Her library is also far from average. In addition to books, it’s armed with a green screen, 3D printer, space for woodworking and sewing, and a host of technology to help her students learn.
“The work that I do at the high school kind of falls in line perfectly with a lot of the programs that the chamber runs,” Juliet says. “The library at EHHS is a pretty busy place.”
Before coming to EHHS, Juliet taught 7th- and 8th-grade social studies in New Haven and was the librarian at Roberto Clemente School, also in New Haven.
It was in her role as social studies teacher that Juliet started on the path toward becoming a librarian. She often found herself collaborating with the library specialist. As an avid reader and as someone who likes learning new technology, she knew she had traits that would make her a great librarian. So she went back for her dual certification.
As a librarian, Juliet says she likes the opportunity to teach students of all grade levels the skills they need to learn on their own.
“I like to think of myself as a teacher-librarian,” she says.
Even though she’s no longer teaching a specific grade, Juliet now has the opportunity to co-teach classes. She typically teams up with the history and English departments to teach students about citations and plagiarism, but she also gets to teach capstone classes, a program that’s been running at the high school for four years now.
“Most of the time, these students, it’s the first time in their educational career that they’ve been able to decide what they’re going to learn about,” she says. “It’s really a self-propelled learning project.”
Capstone classes also give students an opportunity to pick up basic life skills that don’t always come with a typical high school education.
“Whenever I teach the students about capstone, I try to reiterate to them that you’re going to be adults soon. You’re going to have to redo your bathroom or fix a broken light. We have real problems that we have to work through every day,” Juliet says.
Every student works on a different project and picks up different skills along the way, but they all gain the experience of research.

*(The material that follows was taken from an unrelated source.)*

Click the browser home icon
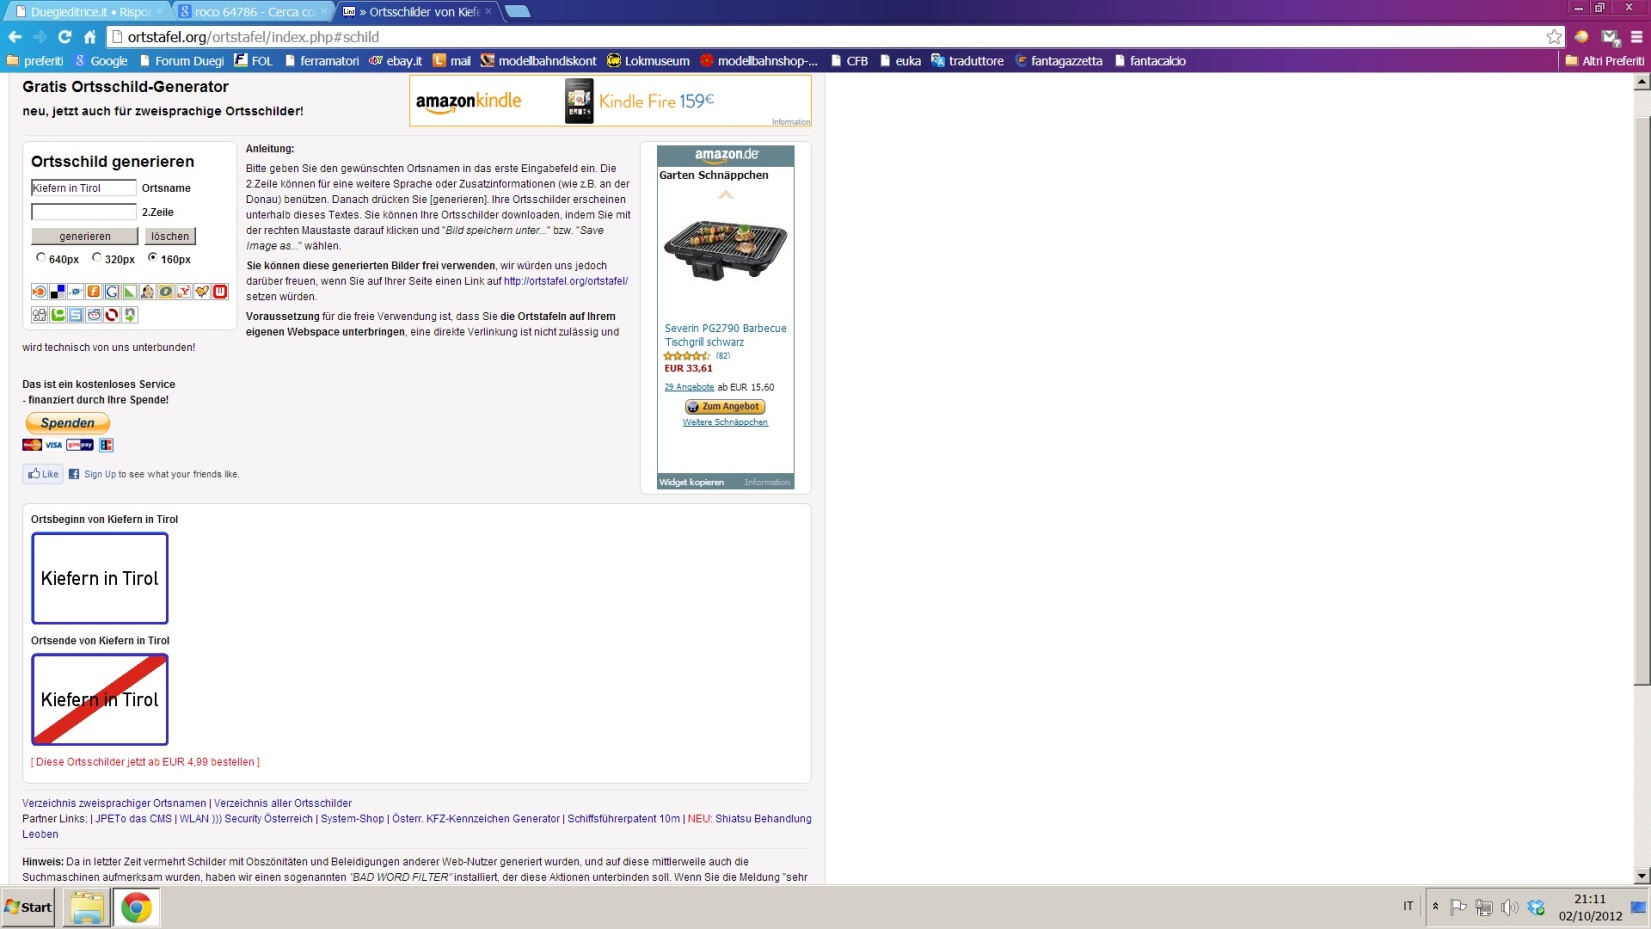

“One of the things that we notice at the high school, and I think this is kind of a problem in general, is that students lack career focus because they’re underexposed,” she says.
Working with their advisors, EHHS juniors and seniors put together projects ranging from building new cubbies for the wrestling room, making homemade ravioli from scratch, and rebuilding a boat motor.

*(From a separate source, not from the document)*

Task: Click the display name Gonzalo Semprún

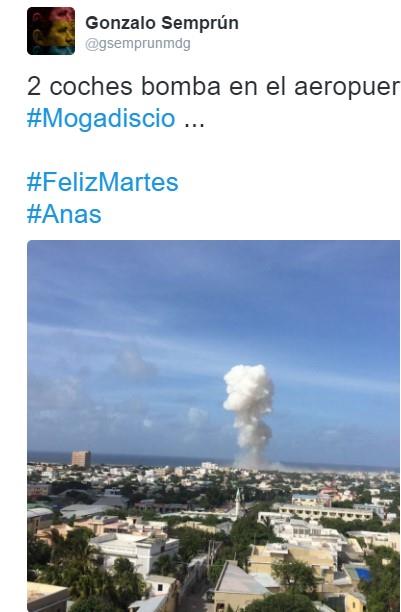Action: [x=162, y=23]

“We have a really wide variety of projects, and it is student choice,” Juliet says. “It’s so great to watch them flourish and grow and become really excited about learning.”
Juliet’s business capstone class is currently working together to reopen the Buzzstop, the school store, which will soon sell 3D printed items branded with EHHS logos. Items will be sold both in school and online.
Students are putting together everything from TV commercials to be aired on the local channel and jingles to ribbon cutting invitations and logos.
The EHCC will come out for an official ribbon cutting on Wednesday, May 1.
The EHCC got involved at EHHS when Juliet invited some members to be community member judges for the end of term capstone presentations. EHCC President Jenn Higham and others were so impressed by the students’ work that they wanted to get more involved. The EHHS/EHCC collaboration was born.
“It’s been really beneficial,” she says. “We have some chamber members who have been willing to help us pilot our internship program.”
With the EHCC on board, students at EHHS are making business connections and connections to the community all over town. They’re hearing presentations on real life problems as exciting as bank loans and establishing an EHHS art gallery at One World Roasters, a local coffee shop.
“I think that having these business connections is so imperative for the overall success of our students,” she says.
As students hear from businesspeople from all over town, they have to the chance to acquire a new hobby or even find a potential career path.
“There’s just so much great things going on and this is all within one year,” Juliet says. “It’s kind of a whirlwind of productivity…I am beyond proud of the work we’ve been able to do collaboratively.”